Quali sono secondo te gli ‘ingredienti’ necessari per superare i propri limiti?
Ci sono persone che conosci che tu consideri ‘diverse’? Perché? Che sentimenti provi
nei loro confronti? Come li tratti?
Ti capita di sentirti ‘diverso’? Rispetto a chi? Quando? Perché? Come ti comporti quando ti senti ‘diverso’?

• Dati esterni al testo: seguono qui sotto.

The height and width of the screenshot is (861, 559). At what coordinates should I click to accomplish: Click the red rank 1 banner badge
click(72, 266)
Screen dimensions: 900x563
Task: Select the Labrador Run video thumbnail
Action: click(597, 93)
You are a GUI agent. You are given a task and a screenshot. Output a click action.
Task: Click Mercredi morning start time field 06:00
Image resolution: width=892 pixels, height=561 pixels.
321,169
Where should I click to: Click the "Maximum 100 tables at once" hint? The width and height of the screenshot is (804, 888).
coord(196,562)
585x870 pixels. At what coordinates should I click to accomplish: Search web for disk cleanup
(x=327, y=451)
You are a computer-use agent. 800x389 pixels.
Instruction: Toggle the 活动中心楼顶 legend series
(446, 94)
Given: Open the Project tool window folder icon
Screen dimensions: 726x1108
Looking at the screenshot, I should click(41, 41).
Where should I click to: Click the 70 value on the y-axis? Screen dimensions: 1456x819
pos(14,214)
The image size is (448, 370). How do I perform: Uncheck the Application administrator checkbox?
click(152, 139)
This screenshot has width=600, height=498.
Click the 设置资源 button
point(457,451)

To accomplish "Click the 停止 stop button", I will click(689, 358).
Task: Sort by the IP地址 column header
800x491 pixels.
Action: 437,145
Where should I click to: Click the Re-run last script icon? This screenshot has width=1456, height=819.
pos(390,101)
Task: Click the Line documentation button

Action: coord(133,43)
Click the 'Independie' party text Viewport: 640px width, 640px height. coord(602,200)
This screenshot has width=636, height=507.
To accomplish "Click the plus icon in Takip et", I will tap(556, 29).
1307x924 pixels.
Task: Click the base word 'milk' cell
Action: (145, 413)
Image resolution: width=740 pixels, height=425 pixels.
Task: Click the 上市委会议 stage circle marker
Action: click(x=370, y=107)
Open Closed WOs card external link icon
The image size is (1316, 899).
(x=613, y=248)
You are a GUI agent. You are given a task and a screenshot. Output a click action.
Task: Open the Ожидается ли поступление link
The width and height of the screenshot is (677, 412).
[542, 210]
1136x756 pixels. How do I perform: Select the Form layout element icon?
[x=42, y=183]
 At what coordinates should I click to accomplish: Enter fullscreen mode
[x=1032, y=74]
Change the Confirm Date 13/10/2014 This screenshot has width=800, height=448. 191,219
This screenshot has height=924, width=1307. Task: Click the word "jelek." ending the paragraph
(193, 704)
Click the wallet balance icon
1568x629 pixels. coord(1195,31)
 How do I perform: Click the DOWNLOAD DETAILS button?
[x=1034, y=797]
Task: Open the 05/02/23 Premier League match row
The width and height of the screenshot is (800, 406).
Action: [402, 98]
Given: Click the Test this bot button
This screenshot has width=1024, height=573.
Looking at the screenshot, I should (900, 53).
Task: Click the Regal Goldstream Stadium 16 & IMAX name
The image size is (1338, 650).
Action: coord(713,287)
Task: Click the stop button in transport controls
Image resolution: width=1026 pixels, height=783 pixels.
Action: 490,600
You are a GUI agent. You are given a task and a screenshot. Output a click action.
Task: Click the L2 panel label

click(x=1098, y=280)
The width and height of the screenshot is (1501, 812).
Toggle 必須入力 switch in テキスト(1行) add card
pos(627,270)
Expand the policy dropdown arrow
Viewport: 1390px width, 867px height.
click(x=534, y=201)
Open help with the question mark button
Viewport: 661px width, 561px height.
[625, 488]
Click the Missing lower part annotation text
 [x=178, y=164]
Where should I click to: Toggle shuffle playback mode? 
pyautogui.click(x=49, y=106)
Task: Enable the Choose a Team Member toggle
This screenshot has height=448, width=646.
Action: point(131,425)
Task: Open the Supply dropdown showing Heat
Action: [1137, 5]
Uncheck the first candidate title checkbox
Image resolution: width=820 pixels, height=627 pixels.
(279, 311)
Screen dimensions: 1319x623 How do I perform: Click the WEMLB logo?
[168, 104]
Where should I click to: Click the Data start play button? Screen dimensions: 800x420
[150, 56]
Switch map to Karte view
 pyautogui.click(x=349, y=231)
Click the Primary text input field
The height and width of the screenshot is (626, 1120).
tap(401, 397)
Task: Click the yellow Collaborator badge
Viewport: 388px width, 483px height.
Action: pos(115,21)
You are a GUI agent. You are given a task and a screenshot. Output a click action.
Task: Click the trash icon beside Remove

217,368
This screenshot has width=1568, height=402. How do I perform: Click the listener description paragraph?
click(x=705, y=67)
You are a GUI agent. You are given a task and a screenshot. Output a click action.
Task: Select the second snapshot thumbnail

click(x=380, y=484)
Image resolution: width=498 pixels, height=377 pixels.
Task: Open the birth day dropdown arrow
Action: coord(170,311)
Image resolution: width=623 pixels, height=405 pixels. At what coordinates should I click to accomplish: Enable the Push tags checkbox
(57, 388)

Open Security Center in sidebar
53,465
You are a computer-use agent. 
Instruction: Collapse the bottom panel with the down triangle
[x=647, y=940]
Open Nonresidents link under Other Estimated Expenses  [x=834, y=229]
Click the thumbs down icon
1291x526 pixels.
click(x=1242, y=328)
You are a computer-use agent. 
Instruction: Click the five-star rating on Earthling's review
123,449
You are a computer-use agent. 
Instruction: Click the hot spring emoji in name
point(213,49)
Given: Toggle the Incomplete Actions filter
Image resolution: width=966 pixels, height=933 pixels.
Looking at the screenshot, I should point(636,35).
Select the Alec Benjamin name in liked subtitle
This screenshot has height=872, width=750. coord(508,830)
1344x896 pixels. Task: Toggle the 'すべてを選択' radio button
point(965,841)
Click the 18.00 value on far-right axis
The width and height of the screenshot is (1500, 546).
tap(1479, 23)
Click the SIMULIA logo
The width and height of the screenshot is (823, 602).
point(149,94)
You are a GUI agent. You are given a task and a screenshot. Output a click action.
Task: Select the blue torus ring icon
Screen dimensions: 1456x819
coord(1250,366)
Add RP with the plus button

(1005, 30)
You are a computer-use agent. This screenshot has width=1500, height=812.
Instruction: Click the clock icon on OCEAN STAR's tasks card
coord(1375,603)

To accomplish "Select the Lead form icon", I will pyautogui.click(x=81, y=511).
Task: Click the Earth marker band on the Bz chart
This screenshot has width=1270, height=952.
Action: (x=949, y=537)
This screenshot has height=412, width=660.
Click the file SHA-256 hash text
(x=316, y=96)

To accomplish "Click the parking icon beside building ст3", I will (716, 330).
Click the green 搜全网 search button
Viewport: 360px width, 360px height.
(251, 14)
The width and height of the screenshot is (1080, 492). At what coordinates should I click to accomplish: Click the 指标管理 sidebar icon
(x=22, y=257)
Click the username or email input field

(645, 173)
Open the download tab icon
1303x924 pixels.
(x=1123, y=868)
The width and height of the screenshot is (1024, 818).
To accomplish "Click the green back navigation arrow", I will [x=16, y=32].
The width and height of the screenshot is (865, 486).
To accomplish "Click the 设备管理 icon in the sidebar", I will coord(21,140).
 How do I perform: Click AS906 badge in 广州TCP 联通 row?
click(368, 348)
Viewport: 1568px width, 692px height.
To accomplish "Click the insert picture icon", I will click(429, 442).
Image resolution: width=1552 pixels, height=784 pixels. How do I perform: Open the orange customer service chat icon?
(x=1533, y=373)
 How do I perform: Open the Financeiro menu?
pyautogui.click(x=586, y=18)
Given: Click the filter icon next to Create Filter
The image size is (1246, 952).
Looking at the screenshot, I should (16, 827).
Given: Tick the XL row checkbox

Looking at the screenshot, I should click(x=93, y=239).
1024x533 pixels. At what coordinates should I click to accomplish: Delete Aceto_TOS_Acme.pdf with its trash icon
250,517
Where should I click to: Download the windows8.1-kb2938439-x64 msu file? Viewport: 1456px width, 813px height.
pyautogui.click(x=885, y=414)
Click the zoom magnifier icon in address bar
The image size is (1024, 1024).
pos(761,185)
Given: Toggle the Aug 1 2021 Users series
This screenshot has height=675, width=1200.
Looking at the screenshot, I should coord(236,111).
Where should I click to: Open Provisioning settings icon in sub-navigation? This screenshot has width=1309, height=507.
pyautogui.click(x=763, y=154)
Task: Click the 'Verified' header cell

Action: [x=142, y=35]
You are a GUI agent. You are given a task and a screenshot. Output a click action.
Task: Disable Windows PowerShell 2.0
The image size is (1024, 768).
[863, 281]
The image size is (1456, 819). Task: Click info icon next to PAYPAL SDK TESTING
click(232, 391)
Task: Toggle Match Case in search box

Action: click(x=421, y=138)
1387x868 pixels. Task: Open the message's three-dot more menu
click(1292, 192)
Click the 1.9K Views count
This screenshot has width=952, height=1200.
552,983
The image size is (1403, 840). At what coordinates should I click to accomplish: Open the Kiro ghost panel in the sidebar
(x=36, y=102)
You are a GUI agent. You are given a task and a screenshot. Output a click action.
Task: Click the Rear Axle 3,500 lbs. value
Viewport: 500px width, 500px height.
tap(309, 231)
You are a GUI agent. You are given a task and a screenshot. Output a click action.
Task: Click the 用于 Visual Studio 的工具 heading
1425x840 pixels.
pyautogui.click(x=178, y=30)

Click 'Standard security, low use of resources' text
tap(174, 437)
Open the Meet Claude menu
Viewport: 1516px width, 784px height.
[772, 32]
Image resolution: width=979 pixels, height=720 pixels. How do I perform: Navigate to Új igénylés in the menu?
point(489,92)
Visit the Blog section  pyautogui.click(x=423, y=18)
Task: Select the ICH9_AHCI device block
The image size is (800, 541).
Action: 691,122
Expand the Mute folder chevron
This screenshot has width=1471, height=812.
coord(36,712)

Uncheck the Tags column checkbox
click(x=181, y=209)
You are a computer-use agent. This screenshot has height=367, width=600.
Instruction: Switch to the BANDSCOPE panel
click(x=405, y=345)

Approfondimenti: handicap e diversità, i pregiudizi nelle relazioni, le scuole ‘speciali’ e
l’esclusione, il coraggio come ‘terapia’ del limite, l’handicap nel cinema e nella vita
reale.
PERCORSI DIDATTICI
• Il coraggio può essere una favola ad occhi chiusi recita la locandina del film, Sogno,
suono, sono, sostiene Mirco Mencacci: a partire da queste affermazioni far sperimentare agli alunni l’esperienza di ri-trovare dentro sé immagini, storie e situazioni, chiudendo gli occhi e lasciandosi avvolgere solo dal mondo sonoro.
• In Rosso come il cielo i dialoghi, i suoni e, in particolare, i rumori sono molto importanti
e significativi. A partire dalle suggestioni proposte dalle ‘favole sonore’ è possibile proporre agli alunni di munirsi di un semplice registratore e di un microfono e provare a
riprodurre i suoni della natura e anche a crearne nuovi con oggetti d’uso comune. I suoni ottenuti potranno servire come punto di partenza per inventare una nuova storia.